Coherence in spoken discourse requires explicit connections between ideas, signposting of structure, and clear topic progression that accounts for the ephemeral nature of speech. Unlike written prose, spoken language cannot be re-read, so speakers must work harder to establish and maintain logical flow through repetition, explicit transitions, and thematic consistency. Incoherent speech confuses listeners and undermines message retention.
Prepare two versions of a 3-minute speech: one with minimal transitions and topic shifts, one with explicit signposting and transitions. Deliver both to different audiences and compare comprehension via a brief quiz.
From your work on cohesion and coherence, you know the difference: cohesion is the surface-level linking of sentences through devices like pronouns, connectives, and lexical repetition, while coherence is the deeper property of ideas hanging together into a unified, followable whole. In writing, both properties can be established once and held by the page — readers can scan backward, re-read a confusing sentence, or pause and return. In live speech, nothing holds. The moment you speak a word, it is gone, and the only record your audience has is what they managed to encode in working memory. This ephemerality is the foundational constraint that every spoken coherence strategy must address.
The practical consequence is that spoken coherence requires more explicit structure than written coherence, not less. The three-part formula — "tell them what you'll tell them, tell them, tell them what you told them" — is not cliché redundancy; it is an acknowledgment of working memory limits. Signposting announces the structure of what's coming so listeners build a schema before encountering the content: "I want to make three points about the budget — first, its assumptions; second, its risks; third, an alternative." Once that schema is established, each new idea slots into a pre-built container rather than floating free. Absent signposting, listeners spend cognitive resources building the schema mid-flight, leaving less capacity to process the content itself.
Transitions in speech must be more explicit than in writing because listeners cannot see paragraph breaks or heading changes. A new paragraph in an essay signals a topic shift visually; in speech, you must signal it verbally: "Now, moving from the evidence to what it implies for policy..." or even a deliberate pause followed by a change in vocal register. Internal summaries — brief restatements of the point just made before moving to the next — serve a repair function: they give listeners who drifted a moment to catch up, and they reinforce encoding for those who were following. Research on recall consistently shows that audiences remember signposted information better than equally important information that was not marked.

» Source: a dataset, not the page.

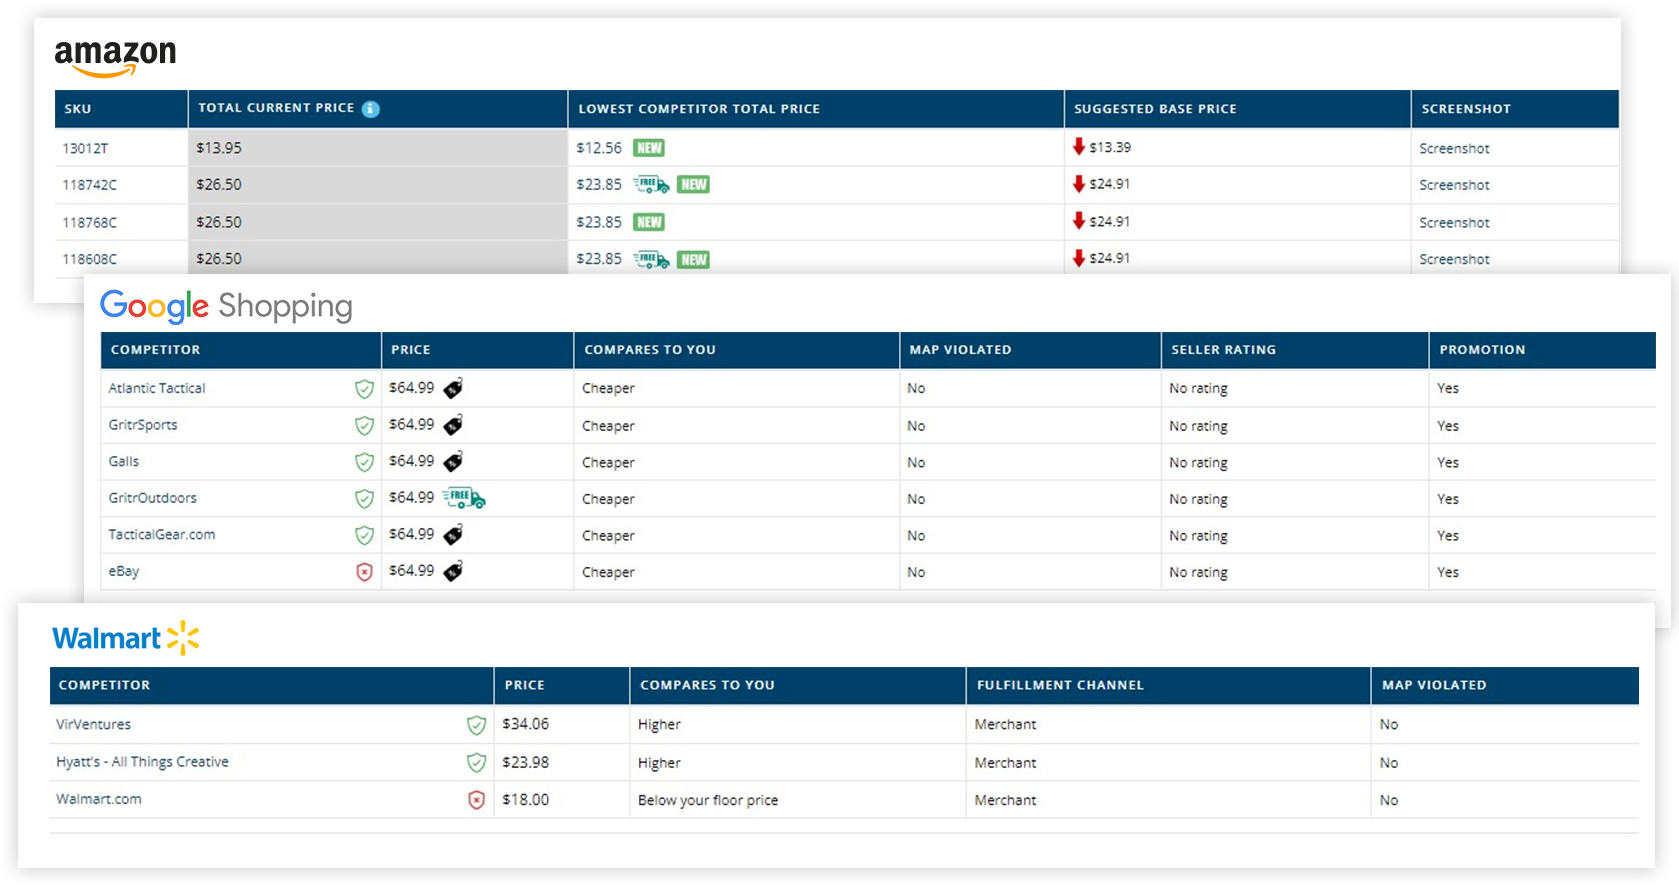
Task: Click free shipping truck icon for SKU 118742C
Action: coord(651,185)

Thematic consistency is coherence at the macro level. A coherent speech returns to its central claim throughout — not by mechanical repetition, but by making each new point visibly connect to the core thread. The audience should be able to answer at any moment: "What is this speech about?" and "Where are we in the argument?" If those questions have unclear answers, coherence has broken down. One practical diagnostic: record a speech, then listen back and mark every moment where the throughline goes invisible. Those gaps are your revision targets. Incoherent speeches are rarely caused by bad ideas — they're caused by ideas that never got organized into a structure the speaker made audible.